Before his imprisonment, Amir Aslani was a family man who worked as a psychologist but was interested in theology and gave religious classes that looked at different interpretations of the Koran. This was the cause for his arrest and nine months in solitary confinement in Cell block 209 of Evin Prison in 2006. His original sentence was four years but was initially reduced to twenty-eight months by the appeals court until Judge Salavati, infamous for his harsh sentencing, sentenced him to death on new unfounded charges.
“He gave classes on reading and interpreting the Koran and would give out his comments as booklets,” an informed source told the International Campaign for Human Rights in Iran the day before his execution. “Many young people participated in his classes that did not meet the approval of the Intelligence Ministry, which is why he was arrested so suddenly.”

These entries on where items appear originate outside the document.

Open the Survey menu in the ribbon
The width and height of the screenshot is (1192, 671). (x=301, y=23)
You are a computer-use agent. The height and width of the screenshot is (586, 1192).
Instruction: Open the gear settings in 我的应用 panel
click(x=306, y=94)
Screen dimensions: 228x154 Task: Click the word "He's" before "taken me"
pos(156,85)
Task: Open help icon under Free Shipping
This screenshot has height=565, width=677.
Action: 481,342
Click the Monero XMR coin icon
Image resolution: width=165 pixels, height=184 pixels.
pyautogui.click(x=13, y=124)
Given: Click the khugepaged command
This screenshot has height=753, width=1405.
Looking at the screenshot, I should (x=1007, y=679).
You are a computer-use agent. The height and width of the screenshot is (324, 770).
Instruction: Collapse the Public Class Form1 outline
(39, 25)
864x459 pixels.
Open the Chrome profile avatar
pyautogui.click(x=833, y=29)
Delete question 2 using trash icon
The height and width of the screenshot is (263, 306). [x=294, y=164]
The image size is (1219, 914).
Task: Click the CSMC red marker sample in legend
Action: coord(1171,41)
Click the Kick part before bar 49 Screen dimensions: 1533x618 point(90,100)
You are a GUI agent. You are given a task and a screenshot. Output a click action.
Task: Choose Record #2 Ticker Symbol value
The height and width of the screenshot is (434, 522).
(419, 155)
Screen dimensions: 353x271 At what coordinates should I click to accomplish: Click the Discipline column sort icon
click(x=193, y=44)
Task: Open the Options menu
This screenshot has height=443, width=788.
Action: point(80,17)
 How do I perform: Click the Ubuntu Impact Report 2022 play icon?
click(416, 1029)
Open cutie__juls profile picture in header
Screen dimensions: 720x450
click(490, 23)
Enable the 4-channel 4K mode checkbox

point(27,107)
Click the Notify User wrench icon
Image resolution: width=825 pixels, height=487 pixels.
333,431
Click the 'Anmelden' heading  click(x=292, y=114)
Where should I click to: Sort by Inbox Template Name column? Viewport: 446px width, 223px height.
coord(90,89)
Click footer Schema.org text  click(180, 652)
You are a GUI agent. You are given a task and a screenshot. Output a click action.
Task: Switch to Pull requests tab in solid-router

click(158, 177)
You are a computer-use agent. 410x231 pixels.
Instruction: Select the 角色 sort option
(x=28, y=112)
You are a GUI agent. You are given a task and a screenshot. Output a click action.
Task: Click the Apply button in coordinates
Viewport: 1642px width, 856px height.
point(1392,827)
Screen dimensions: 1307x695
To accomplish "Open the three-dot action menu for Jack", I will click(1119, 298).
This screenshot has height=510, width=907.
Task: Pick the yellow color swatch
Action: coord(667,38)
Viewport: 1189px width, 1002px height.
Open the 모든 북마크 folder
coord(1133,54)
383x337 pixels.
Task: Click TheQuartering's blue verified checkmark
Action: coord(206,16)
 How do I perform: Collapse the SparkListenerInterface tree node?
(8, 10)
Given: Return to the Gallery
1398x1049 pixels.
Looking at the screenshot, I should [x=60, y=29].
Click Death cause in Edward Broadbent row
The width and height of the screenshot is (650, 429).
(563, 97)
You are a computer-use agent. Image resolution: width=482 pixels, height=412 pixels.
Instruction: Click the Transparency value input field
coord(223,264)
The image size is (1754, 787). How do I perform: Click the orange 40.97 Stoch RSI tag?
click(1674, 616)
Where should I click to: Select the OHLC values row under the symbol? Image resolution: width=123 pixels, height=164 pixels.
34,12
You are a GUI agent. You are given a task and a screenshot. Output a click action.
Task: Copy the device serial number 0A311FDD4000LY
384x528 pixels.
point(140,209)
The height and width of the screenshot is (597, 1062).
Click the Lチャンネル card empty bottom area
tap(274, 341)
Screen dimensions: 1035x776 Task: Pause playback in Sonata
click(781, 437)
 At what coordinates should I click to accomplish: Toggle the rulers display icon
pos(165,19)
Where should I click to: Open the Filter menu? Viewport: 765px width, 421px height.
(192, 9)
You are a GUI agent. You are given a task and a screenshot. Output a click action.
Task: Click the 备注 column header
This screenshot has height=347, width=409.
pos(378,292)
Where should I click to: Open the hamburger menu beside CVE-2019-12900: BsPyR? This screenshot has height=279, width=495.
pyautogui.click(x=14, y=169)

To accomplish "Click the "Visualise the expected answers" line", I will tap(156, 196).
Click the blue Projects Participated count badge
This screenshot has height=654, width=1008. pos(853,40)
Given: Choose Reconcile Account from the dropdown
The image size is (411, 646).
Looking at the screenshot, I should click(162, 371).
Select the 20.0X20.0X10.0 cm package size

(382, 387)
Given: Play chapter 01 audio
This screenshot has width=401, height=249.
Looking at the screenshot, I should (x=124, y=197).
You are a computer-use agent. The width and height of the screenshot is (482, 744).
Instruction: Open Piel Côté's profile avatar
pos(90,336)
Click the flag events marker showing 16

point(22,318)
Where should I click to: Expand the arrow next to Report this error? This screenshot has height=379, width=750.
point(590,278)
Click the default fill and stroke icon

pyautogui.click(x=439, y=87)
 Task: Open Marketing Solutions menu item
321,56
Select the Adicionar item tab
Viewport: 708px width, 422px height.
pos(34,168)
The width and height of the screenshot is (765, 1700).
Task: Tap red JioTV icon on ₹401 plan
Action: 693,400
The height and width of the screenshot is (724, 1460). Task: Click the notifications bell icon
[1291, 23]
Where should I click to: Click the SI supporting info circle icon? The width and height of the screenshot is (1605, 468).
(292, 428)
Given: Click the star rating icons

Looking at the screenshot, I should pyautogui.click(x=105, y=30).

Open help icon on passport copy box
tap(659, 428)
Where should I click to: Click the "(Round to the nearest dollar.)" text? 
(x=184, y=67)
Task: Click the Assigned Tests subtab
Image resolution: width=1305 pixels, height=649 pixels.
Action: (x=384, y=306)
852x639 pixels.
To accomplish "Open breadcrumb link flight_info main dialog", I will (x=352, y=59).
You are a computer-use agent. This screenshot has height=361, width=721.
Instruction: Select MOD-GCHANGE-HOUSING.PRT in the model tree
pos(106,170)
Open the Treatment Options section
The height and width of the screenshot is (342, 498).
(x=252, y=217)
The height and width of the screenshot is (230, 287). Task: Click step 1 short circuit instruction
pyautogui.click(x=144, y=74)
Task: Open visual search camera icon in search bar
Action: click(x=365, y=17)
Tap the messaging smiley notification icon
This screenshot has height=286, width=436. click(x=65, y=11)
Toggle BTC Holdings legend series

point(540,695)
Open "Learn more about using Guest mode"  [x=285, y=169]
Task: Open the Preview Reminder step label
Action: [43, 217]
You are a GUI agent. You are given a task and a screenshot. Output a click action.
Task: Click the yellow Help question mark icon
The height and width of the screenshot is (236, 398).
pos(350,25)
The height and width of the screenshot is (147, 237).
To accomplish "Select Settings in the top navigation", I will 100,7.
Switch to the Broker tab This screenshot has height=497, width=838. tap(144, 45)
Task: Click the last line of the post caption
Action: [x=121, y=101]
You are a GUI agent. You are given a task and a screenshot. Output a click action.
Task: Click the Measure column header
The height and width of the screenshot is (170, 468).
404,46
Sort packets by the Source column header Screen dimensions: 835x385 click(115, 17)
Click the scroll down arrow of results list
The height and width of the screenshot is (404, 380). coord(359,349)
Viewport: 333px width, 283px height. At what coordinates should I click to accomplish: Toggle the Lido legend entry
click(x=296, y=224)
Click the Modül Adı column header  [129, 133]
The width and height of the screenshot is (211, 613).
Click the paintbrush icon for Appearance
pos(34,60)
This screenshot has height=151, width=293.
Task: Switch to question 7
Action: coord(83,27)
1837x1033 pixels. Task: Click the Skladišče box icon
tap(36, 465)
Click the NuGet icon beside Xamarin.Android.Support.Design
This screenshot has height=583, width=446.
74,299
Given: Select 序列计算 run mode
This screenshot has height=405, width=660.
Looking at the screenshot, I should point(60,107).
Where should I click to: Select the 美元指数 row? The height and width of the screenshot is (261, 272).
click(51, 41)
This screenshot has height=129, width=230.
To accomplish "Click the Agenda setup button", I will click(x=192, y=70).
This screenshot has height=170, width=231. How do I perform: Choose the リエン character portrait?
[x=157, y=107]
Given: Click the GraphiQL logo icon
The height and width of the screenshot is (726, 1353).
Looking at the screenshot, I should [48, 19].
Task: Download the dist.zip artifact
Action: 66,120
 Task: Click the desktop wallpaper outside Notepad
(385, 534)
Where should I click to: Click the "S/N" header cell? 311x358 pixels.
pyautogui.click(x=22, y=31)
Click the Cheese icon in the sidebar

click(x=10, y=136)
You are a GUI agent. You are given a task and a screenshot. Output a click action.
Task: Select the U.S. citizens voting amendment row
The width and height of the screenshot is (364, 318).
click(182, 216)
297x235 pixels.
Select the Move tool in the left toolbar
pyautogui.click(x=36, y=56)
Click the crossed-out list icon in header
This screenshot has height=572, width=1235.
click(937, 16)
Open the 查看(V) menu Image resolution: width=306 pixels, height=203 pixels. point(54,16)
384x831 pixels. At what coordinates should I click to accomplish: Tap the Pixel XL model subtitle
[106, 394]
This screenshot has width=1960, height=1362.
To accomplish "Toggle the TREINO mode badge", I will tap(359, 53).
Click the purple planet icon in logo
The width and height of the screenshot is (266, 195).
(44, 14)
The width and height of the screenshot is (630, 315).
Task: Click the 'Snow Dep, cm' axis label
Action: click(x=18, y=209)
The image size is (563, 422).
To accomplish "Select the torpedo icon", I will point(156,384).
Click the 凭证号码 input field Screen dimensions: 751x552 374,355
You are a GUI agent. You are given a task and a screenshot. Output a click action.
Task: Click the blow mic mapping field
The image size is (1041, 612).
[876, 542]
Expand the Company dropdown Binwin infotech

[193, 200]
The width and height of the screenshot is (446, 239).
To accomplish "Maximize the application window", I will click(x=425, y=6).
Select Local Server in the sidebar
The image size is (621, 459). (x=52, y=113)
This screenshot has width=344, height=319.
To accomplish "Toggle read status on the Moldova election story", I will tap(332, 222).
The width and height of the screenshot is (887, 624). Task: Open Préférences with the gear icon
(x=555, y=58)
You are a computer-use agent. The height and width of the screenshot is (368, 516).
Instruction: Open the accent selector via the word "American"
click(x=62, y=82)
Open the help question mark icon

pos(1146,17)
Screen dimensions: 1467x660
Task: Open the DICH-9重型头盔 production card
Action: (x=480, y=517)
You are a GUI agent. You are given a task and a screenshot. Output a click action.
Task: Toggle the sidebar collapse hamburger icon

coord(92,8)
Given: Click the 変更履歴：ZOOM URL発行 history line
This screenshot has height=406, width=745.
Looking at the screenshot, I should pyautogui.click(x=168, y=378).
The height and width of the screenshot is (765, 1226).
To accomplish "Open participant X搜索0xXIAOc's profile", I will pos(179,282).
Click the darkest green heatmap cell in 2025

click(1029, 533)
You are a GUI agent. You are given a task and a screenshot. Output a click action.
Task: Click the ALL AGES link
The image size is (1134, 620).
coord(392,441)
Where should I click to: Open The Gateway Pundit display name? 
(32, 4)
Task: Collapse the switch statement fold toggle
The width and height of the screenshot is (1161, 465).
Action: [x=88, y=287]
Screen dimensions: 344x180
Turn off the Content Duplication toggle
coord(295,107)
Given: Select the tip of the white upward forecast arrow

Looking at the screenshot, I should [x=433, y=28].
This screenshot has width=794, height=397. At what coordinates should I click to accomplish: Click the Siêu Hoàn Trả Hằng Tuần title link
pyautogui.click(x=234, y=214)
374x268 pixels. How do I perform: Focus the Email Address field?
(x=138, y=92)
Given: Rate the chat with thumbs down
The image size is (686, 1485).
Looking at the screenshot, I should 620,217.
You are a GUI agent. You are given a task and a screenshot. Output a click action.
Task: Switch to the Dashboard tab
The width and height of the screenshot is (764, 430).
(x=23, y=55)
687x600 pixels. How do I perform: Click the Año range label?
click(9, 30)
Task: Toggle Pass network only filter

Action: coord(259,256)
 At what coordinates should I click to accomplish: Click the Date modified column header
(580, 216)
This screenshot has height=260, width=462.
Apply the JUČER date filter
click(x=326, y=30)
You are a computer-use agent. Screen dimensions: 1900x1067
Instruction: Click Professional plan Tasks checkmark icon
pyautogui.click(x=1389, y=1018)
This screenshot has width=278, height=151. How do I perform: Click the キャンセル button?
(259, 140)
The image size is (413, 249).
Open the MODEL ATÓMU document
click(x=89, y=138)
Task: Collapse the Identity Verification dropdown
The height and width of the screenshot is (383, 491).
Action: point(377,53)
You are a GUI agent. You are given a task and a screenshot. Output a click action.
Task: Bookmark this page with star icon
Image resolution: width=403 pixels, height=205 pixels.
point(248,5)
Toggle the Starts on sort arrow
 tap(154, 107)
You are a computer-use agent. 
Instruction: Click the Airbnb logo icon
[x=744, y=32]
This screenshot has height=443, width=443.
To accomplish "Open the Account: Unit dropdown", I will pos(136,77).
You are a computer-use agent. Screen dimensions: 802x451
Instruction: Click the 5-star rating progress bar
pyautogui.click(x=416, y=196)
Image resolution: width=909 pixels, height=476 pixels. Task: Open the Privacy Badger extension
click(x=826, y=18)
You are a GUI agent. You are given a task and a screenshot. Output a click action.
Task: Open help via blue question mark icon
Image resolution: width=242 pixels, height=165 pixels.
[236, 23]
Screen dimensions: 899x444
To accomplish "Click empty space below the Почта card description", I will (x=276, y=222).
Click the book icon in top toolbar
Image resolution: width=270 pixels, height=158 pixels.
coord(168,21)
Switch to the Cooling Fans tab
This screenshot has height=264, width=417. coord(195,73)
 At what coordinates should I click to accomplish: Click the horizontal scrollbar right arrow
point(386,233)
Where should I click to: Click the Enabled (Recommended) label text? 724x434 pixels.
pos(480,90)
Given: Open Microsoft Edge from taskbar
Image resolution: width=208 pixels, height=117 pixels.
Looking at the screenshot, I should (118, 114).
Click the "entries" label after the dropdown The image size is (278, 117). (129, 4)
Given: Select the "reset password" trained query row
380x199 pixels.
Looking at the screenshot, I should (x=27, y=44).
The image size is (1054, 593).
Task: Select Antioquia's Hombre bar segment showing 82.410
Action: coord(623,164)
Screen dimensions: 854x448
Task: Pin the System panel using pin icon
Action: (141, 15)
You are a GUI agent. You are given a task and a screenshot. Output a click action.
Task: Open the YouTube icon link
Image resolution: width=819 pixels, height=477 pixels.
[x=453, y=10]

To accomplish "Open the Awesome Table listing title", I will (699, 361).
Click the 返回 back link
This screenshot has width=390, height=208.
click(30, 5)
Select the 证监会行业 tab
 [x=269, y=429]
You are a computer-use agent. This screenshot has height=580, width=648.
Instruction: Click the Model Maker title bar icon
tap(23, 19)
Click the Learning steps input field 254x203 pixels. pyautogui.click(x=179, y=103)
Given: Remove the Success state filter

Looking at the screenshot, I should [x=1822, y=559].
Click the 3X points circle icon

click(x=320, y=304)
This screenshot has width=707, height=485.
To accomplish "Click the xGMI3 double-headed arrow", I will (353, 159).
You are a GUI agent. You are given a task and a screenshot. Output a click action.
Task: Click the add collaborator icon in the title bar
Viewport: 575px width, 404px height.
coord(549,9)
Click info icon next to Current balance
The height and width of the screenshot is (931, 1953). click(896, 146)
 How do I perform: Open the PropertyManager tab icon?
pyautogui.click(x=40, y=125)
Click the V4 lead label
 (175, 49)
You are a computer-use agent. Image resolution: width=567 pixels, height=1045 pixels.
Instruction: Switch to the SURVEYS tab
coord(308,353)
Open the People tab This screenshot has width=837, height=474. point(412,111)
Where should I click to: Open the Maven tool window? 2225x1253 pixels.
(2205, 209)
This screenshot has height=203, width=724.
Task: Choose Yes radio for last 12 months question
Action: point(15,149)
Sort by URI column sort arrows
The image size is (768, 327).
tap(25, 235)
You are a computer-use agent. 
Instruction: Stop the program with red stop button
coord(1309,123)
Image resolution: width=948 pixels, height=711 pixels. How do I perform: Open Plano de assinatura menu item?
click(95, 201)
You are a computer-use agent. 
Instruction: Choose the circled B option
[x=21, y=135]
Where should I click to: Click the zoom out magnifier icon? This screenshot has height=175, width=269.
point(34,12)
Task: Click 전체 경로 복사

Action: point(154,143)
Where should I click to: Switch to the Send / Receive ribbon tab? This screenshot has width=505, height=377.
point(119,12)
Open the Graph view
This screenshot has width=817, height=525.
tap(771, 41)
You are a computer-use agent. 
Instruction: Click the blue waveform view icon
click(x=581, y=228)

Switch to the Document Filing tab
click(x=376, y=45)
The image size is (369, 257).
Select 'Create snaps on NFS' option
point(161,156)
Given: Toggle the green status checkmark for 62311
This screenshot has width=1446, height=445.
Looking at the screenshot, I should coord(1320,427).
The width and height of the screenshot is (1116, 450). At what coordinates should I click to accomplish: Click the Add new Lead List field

“The last time he saw his family, he told them how he was subjected to continuous physical and mental torture and was repeatedly moved between the common ward and the quarantine ward to make him believe his execution was imminent. He would stay awake until five in the morning, wait for the cell door to open so they could execute him but then several hours later they would transfer him back to the common ward. He said that each time he was tortured by the fear of his own death.”
In one of his religious classes, he told his audience that Jonah could not have emerged from the whale’s belly and it was this statement that led to his charge of insulting Prophet Jonah. A person close to the family told the German broadcaster Deutsche Welle that he was initially arrested for heresy.
The Deadly Web of Law
Although the appeals court reduced his sentence to two years and four months, new charges were also added including a so-called “forbidden act.” Having been condemned to death by Judge Salavati, Amir Aslani argued that the Revolutionary Court had no jurisdiction over his case and so it was sent onto the Criminal Court in Tehran where three of the five judges considering his case upheld the death sentence. Following this, it was taken to the Supreme Court that annulled the sentence because there was a lack of evidence and legal merit but it was then taken back to the Criminal Court, which reinstated it.
Amir Aslani’s lawyer objected once more and the case was sent back to the Supreme Court, which this time upheld the sentence and according to Iranian law, if the Chief Justice endorses the Supreme Court’s decision, the verdict is final.
News of Amir Aslani’s case progressed in silence until his family was abruptly notified of his looming execution and yet it is unlikely the international media will question President Rouhani about it. While nuclear negotiations may be an important topic to discuss, human rights continues to be a pressing and complex issue and Rouhani’s visit to New York is a good opportunity to put it on the political agenda both in Iran and among the international community.